神殿で習った神話は仰々しい上にややこしく書かれているが、実際の歴史は数行で終わるほどシンプルだ。あと本来なら属性という枠組みは存在しないこと。これらはパラデシア達に教える必要があるだろう。
「神様が語られたことは、この地に御降臨なされた目的と、魔法を授けた理由です。私達が魔法を行使し、その力に対して理解を深め続けてゆくことで、私達は神様により近付くことができると、そう仰っていました」
「私達が……神の元に近付ける……? それは貴女が招かれたのと同じように神と対話できる、ということですか?」
「いえ、存在そのものが神様と近い物になる、という意味です。ただし、現時点では理解度が低い、とも仰ってました。本来は属性などという枠組みは存在せず、人間が勝手に当てはめて枷にしている、と」
「……アニスちゃん!! 属性が存在しないとなると、精霊の全否定になるわよ!! 神様はそれについてなんて言ってたの!?」
おわっ!! カレリニエさんから予想外なツッコミ……!! 言われてみればそう捉えられてしまう返答だったな。迂闊だった。だが、問題はない。

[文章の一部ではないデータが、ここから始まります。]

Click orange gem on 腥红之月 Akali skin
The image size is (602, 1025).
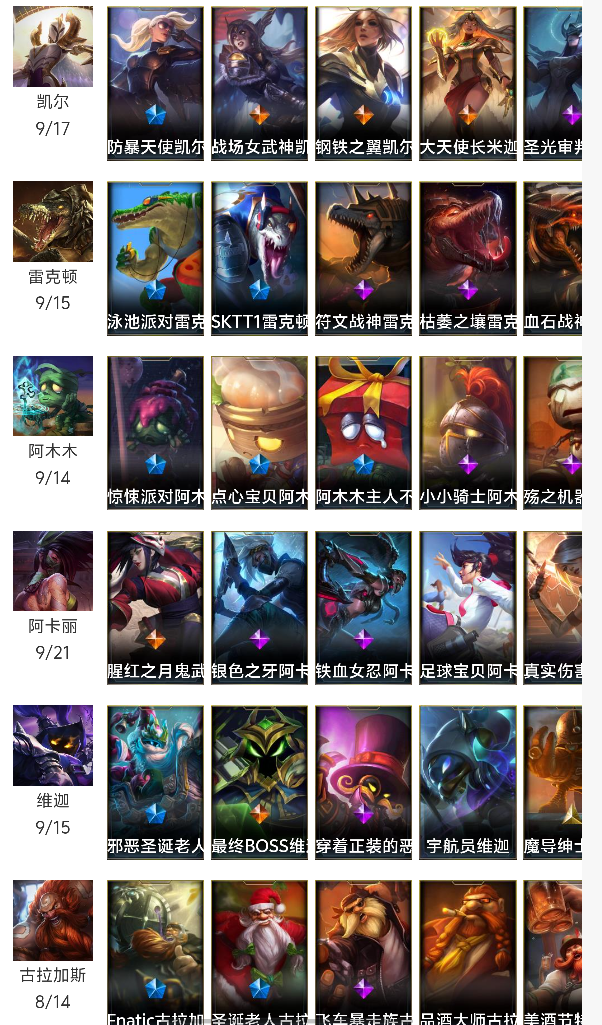[156, 639]
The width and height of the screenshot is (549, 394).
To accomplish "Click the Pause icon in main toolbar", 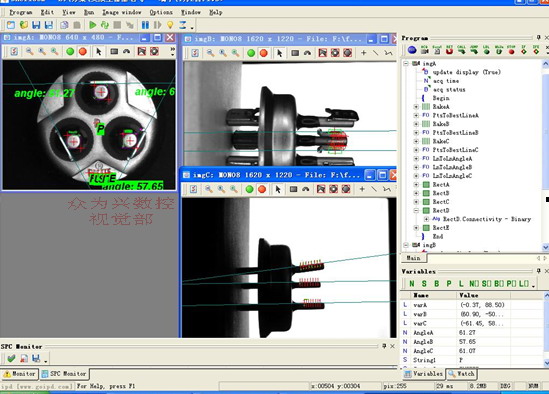I will [145, 25].
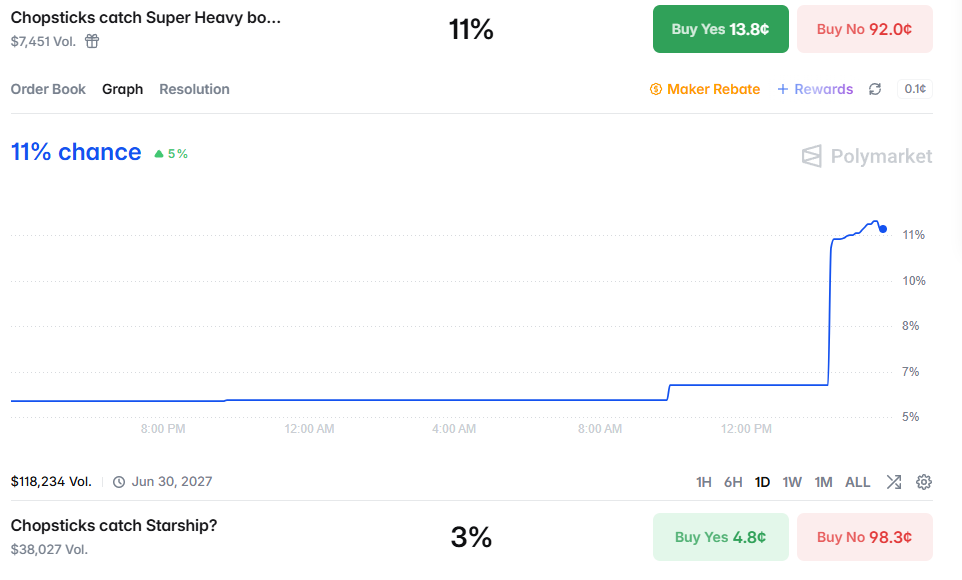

「神話では火、水、風、地の精霊を神が生み出し、この世界に自然という存在を根付かせたとなっていますけど、実際には神様は私達の祖先への説明に、あくまで魔法の一例としてその四つの現象を起こしたにすぎないそうです。精霊そのものはこの世界の万物に宿っているので、否定することにはなりません。安心してください」
「なるほど……私達が勝手に魔法は四属性が基本だと思い込んでいるだけで、四属性魔法と異端魔法に分けていることがそもそも間違っていたと、そういうわけですわね? だから理解度が低いと?」
私は頷きながら、同時に次に語るべきことを考える。
この話題の後は――あ、第二王女の嘘をつけなくする能力が精神感応系の超能力=魔法だってことも言ったほうがいいんだろうか? ……いや、これもパラデシア達にはあまり関係ないから語る必要はないだろう。
となると、次は魔物の話だ。魔物も精神を宿す生命体だから、のじゃロリ神の目的である引き上げの対象だ。……この事実は混乱が大きそうだからやめておこう。
それよりは、魔物を食べることで魔力を上げれる話だ。この国では魔術士級、魔導師級の不足が深刻化しているので、この事実はパラデシア達に話して、広く公表するべきだと思う。
――待て、本当に公表していいのか? 下手するとこれ、第二、第三の、モモテアちゃんと同じような境遇の子を生みかねない話だぞ?